Figure 5. Arl13b deletion in neuroepithelial cells disrupts radial progenitor scaffold organization and laminar organization of neurons in cerebral cortex

(A–B) Normal radial progenitor scaffold (RC2⁺) and progenitor proliferation (PH3⁺) in E13 control cerebral wall. (B) Loss of polarized radial progenitor organization and ectopic proliferation in E13 Arl13b^lox/hnn; Foxg1-Cre cortex following deletion of Arl13b in neuroepithelial cells. (C–H) Deeper and upper-layer neurons in E16 cortices from control and Arl13b^lox/hnn; Foxg1-Cre mice were labeled with anti-Tbr1, -Ctip2 (Bcl11b) and -Cux1 antibodies. Characteristic laminar organization of different classes of neurons was evident in control cortices (C–E), but was disrupted in Arl13b^lox/hnn; Foxg1-Cre cortex (F–H). (I–J) Hippocampus, which also contains polarized radial progenitors (I, green), does not form properly in Arl13b^lox/hnn; Foxg1-Cre mice (J). (K–N) Deletion of Arl13b following the formation of polarized radial progenitor scaffold does not affect radial progenitors. Nestin-Cre and hGFAP-Cre lines were used to ablate Arl13b from E10.5 and E13.5 radial progenitors, respectively. (K–L) In Arl13b^lox/hnn; Nestin-Cre cortex (L), RC2⁺ radial progenitors form normally and neuronal migration and placement resembles control cortex (K). (M–N) Similarly, radial progenitor scaffold is not disrupted in Arl13b^lox/hnn; hGFAP-Cre cortex (N), and progenitor proliferation is identical to that of control cortex (M). Early-born neurons (K–L) and mitotic progenitors (M–N) were labeled with anti-Tbr1 and anti-PH3 antibodies, respectively. Nuclei were counterstained with DAPI. Images are representative examples from analysis of 10 control and 10 mutant mice per group. Scale bar: A, 40 µm; B, 90 µm; C–H, 75 µm; I–J, 300 µm; K–N, 725 µm.

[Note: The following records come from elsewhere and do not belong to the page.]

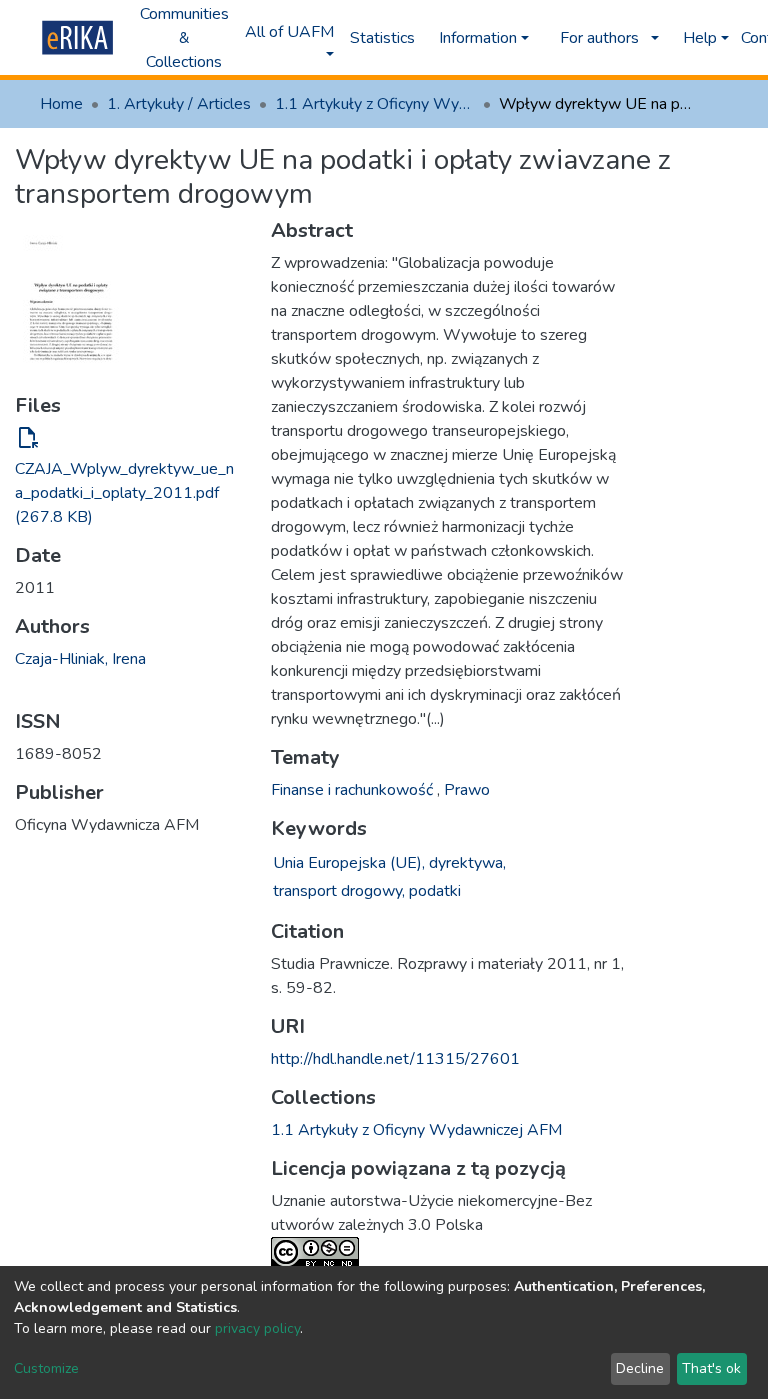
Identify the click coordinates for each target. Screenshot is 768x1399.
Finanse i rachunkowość (354, 790)
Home (61, 104)
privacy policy (257, 1328)
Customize (46, 1368)
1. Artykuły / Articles (179, 104)
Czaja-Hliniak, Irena (80, 659)
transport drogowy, (339, 891)
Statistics (382, 38)
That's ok (711, 1368)
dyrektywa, (467, 863)
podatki (435, 891)
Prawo (467, 790)
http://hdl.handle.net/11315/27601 (395, 1059)
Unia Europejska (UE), (349, 863)
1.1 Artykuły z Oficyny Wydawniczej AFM (375, 104)
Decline (640, 1368)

Figure 6. Altered primary cilia dynamics in Arl13b mutants

(A, B). Time-lapse imaging of 5-Htr6-labeled cilia illustrates that in WT progenitors (A), primary cilium changes its length, shape, orientation, and sometimes forms branches (arrowhead, A). In contrast, such dynamism is absent in Arl13b mutant cilium (B). Time interval between each panel is 6 minutes. Scale bar: 1 µm.

Figure 7. Disrupted localization and signalling of apical complex receptors Igf1R inArl13b^hnn/hnn cortex

Immunolabeling of WT and mutant cortices with anti-Igf1R antibodies indicate disrupted localization of Igf1R in apical domains of the radial progenitors following Arl13b deletion (compare arrows in panels A and B). Insets (A, B) show ciliary localization of Igf1R. Ciliary Igf1R signalling leads to phosphorylation of Akt (C, arrow) and accumulation of phosphor-IRS (G, arrow) at the base of the cortical progenitor cilium. Arl13b deletion disrupts these characteristic signs of Igf1R signalling (D, F, H, J). Re-expression of Arl13b in Arl13b mutant primary cilia rescues these deficits (E [arrow], F, I [arrow], J). P-Akt, P-IRS-1 index indicates percentage of cilia with p-Akt or P-IRS-1 accumulation at the base of the cilium. Data shown are mean ± SEM. Number of cilia analyzed: p-AKT group-WT (77), hnn/hnn (93), hnn/hnn+Arl13b (69); p-IRS-1 group- WT (93), hnn/hnn (96), hnn/hnn+Arl13b (88). * and **, significant when compared with WT or hnn/hnn, respectively, at p < 0.05 (One way ANOVA with Tukey-Kramer test). Cells were obtained from four different litters. Cilia (A, B, C, D, G, H) were labeled with anti-ACIII antibodies. Scale bar: A–B, 18 µm; C–I, 1 µm.